Andreo and Benmakhlouf (2017 Phys. Med. Biol. 62 1518-32) have disputed a finding of Scott et al (2012 Phys. Med. Biol. 57 4461-76) that the variation with field-size of the response of small ion chambers and solid-state dosimeters in small megavoltage photon radiation fields can largely be attributed to density. Further evidence for this finding was provided by Fenwick et al (2018 Phys. Med. Biol. 63 125003), but Andreo and Benmakhlouf (2018 Phys. Med. Biol. 63 125003) have now challenged the methodology used in that study. Specifically, Andreo and Benmakhlouf suggest that mass stopping-powers of fictitious materials used in Monte Carlo radiation transport calculations should be adjusted with material density according to the polarization effect, as if the materials were real and created by compressing other real materials.

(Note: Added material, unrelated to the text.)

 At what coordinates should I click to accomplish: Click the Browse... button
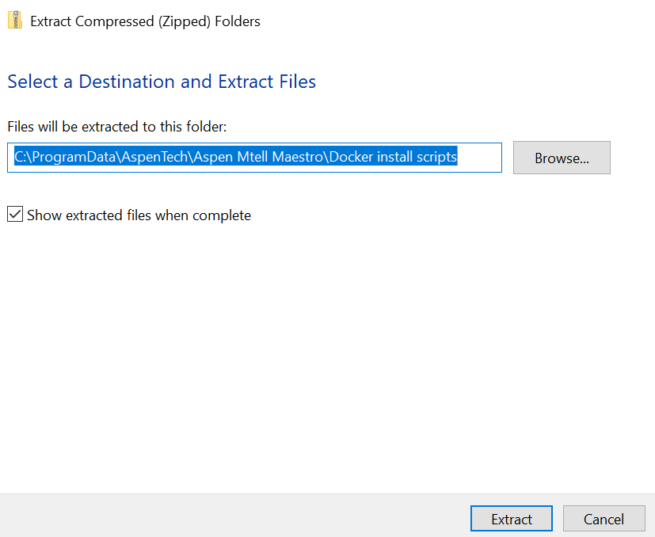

In this reply, we observe that fictitious materials are not real, and therefore their densities, mass stopping-powers and microscopic radiation interaction cross-sections can be freely and independently chosen to provide the clearest answers to the questions being studied. And we note that the key role played by density in small field detector response was further confirmed by our group back in 2013, using fictitious materials in which mass stopping-powers were adjusted with density, as preferred by Andreo and Benmakhlouf, as well as being held fixed, with very similar results being obtained in both circumstances (Underwood et al 2013a Med. Phys. 40 082102).